SOURCE TEXT -
-.-.-

OTA's Board of Directors adopted an official position on pollinator health. Read OTA's position below.
A new Organic Center report highlights the critical role of organic in supporting pollinator health
Download the full report
Problem – the decline in pollinator populations:
Seventy-five percent of all crops grown for human consumption rely on pollinators, predominantly bees, for a successful harvest.
- The global monetary value that pollinators contribute to the production of crops used directly for human food is over $208 billion – about 9.5% of the total value of the production of human food worldwide. In the U.S. alone, honeybees create over $15 billion value in increased yield and quality
But over the last decade, both native and honey bee populations have been declining at alarming rates, raising concerns about the impact on our global food security.
- Since 2006, U.S. honeybee-keepers have reported they lose 30 percent of their hives on average each winter. (Before then, they generally lost 5-10% of their hives each winter.) Experts worry that in the future bees won’t be able to sustain such a high hive replacement rate.

-.-.-

DATA EXTRACTS -

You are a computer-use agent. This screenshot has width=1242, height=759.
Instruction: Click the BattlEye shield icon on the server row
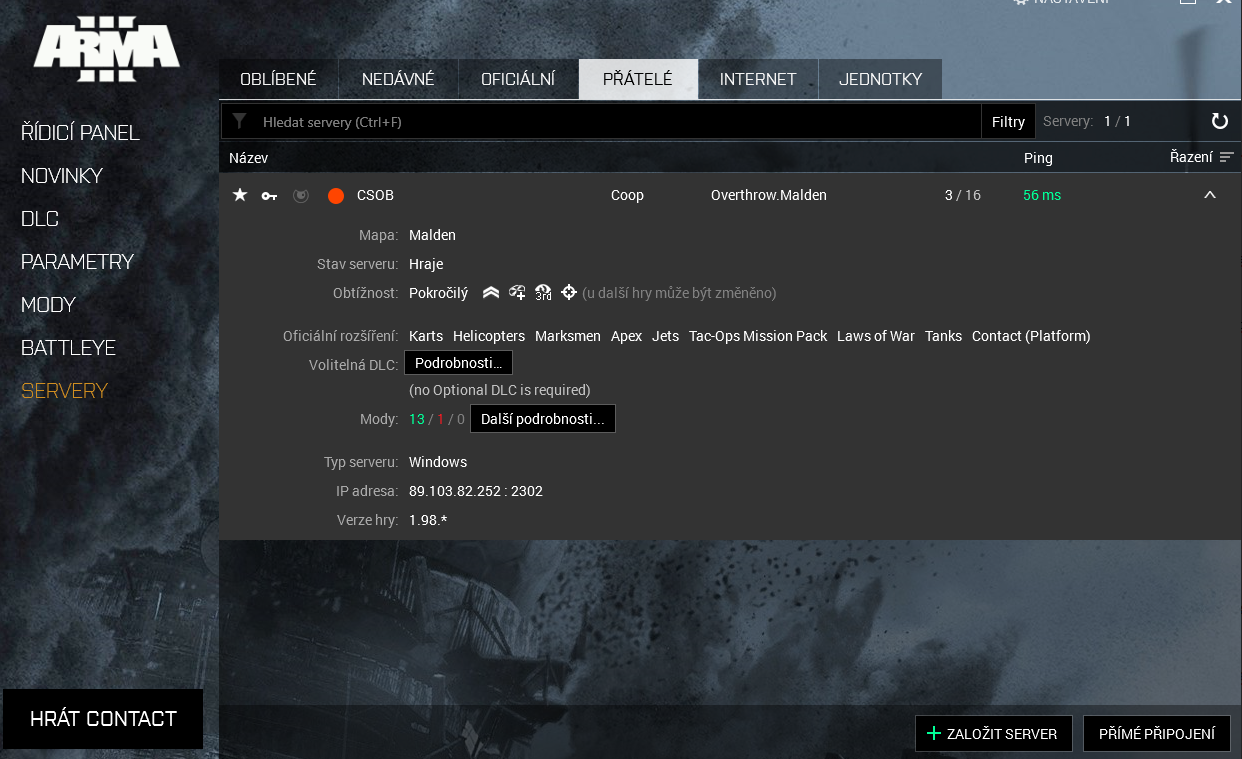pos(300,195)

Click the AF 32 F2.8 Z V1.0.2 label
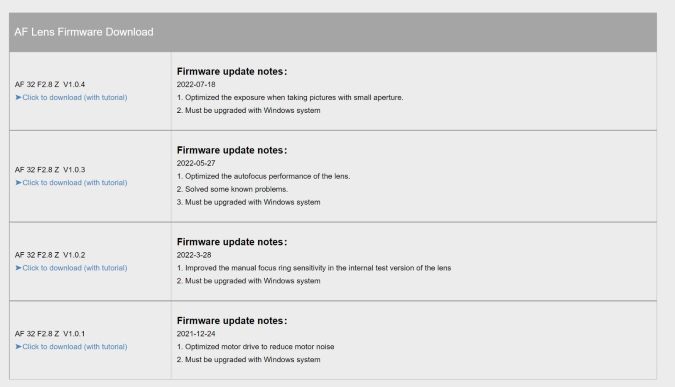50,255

-.-.-

TASKS TO CARRY OUT -
a. Reproduce the pollinator health text from "- Since 2006, U.S." up to and including "hive replacement rate.".
b. Answer these questions from the pollinator health text:
(i) What percentage of all crops grown for human consumption rely on pollinators?
(ii) How much value do honeybees create in the U.S. in increased yield and quality?
(iii) Since 2006, what share of their hives have U.S. honeybee-keepers reported losing on average each winter?
The entries have no connection to the pollinator health text.

ANSWERS BY TASK -
a.
- Since 2006, U.S. honeybee-keepers have reported they lose 30 percent of their hives on average each winter. (Before then, they generally lost 5-10% of their hives each winter.) Experts worry that in the future bees won’t be able to sustain such a high hive replacement rate.

b.
(i) Seventy-five percent.
(ii) Over $15 billion.
(iii) 30 percent.